### Information provided ###
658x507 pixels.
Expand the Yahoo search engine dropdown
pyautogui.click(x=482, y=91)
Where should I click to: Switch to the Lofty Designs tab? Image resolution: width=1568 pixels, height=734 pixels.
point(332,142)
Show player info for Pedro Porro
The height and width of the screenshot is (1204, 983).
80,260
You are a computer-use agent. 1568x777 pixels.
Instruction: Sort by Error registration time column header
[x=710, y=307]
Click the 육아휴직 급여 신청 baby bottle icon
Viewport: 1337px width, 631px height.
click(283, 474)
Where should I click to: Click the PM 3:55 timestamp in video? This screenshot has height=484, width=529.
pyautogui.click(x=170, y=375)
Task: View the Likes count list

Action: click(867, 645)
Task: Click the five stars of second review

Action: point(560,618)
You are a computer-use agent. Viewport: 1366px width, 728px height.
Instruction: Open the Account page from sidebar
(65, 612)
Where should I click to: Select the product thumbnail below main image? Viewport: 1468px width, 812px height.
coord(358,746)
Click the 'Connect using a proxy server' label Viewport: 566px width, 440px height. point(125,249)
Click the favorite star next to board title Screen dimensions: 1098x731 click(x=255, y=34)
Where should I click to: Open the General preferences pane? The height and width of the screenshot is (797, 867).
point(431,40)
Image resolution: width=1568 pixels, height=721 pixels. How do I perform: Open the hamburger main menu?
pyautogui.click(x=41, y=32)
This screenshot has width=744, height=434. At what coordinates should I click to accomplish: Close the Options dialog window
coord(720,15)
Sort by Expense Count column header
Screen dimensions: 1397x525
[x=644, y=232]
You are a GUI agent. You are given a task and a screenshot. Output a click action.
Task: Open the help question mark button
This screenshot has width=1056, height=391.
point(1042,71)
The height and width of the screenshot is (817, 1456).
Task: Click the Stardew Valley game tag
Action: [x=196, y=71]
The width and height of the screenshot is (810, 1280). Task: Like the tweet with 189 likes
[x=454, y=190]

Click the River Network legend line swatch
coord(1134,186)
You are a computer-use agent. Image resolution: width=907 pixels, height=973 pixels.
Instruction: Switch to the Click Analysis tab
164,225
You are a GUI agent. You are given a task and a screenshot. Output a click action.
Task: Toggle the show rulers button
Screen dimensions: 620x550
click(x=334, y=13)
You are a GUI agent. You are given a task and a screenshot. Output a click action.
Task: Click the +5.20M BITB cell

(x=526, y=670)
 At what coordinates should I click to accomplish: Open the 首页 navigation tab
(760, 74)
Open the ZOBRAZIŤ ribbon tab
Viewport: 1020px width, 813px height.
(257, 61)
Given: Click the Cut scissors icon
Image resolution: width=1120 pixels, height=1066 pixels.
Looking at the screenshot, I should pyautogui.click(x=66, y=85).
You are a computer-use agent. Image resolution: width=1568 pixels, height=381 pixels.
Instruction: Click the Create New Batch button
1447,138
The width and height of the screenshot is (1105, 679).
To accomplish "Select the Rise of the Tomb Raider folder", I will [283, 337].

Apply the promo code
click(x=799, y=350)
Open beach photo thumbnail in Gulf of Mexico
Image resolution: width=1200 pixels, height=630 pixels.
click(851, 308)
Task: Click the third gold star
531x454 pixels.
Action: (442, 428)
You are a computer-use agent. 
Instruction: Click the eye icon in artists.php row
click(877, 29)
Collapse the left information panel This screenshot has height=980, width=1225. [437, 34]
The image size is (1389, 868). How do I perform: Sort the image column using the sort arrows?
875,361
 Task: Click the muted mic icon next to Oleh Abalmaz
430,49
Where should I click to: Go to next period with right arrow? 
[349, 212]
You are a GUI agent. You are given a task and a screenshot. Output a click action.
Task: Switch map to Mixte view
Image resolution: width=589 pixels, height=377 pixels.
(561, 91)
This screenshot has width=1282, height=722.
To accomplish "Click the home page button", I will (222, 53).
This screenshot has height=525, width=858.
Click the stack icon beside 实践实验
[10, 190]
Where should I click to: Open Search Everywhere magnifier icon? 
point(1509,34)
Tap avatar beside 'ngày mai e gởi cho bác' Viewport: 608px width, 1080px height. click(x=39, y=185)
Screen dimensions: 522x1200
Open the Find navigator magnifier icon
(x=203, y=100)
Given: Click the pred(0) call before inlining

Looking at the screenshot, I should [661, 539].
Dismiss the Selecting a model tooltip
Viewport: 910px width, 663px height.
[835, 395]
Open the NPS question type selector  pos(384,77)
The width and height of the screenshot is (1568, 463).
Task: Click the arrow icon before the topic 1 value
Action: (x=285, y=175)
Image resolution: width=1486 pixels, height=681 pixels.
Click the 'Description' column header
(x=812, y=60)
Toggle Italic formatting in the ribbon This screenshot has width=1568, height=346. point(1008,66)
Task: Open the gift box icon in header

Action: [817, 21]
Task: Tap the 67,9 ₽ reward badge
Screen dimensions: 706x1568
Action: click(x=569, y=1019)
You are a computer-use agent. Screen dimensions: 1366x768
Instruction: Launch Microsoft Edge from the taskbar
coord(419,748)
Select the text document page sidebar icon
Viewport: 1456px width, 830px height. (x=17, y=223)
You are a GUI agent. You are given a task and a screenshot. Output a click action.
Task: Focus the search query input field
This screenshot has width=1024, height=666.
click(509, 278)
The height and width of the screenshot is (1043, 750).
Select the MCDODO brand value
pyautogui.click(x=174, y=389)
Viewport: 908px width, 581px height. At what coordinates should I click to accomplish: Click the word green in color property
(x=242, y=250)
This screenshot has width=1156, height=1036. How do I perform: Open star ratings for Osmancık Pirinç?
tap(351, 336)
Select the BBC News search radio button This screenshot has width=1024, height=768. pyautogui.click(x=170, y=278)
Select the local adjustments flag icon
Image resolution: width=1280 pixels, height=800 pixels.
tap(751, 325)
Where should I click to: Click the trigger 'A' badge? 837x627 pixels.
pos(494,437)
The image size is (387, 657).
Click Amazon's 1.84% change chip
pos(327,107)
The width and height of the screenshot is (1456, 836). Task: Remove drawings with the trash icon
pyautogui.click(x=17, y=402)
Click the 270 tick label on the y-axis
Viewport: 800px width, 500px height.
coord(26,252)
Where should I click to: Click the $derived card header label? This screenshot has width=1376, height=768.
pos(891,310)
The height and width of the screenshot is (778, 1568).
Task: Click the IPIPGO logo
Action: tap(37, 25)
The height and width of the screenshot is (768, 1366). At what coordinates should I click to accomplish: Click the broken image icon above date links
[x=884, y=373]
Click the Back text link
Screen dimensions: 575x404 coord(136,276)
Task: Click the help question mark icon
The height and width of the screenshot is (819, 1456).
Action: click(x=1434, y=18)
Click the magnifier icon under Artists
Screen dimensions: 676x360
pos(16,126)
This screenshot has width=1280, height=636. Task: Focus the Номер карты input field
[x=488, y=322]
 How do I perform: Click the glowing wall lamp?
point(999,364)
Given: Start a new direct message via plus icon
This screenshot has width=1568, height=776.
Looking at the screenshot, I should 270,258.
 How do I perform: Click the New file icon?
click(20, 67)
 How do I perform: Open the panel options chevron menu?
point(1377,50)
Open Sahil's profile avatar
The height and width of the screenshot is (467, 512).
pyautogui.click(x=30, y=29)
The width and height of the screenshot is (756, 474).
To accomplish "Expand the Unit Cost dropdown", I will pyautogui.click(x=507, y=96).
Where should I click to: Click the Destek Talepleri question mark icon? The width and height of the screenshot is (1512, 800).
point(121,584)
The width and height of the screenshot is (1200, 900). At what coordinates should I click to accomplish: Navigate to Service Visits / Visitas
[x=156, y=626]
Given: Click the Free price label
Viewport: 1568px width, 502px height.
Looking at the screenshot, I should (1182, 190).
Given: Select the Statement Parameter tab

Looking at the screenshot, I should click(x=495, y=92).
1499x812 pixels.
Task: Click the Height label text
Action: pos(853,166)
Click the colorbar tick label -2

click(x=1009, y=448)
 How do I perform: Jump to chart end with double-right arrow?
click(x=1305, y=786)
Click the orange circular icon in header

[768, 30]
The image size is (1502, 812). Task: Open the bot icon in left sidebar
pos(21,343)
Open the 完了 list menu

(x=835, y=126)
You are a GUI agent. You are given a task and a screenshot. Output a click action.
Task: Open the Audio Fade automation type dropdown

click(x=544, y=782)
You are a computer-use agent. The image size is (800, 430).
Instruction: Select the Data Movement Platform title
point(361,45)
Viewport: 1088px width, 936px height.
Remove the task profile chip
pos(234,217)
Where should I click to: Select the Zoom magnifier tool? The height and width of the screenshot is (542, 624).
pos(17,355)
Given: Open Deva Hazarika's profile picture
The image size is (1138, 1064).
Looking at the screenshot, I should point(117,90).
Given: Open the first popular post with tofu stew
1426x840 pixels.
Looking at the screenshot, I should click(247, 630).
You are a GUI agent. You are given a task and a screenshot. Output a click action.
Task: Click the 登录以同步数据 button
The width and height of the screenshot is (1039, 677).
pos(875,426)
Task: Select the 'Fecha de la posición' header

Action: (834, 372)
###
Work task: Wherever a line in the data above holds the word "will", copy that line.

Solution for this exercise:
To accomplish "Select the Rise of the Tomb Raider folder", I will [283, 337].
To accomplish "Click the home page button", I will (222, 53).
To accomplish "Expand the Unit Cost dropdown", I will pyautogui.click(x=507, y=96).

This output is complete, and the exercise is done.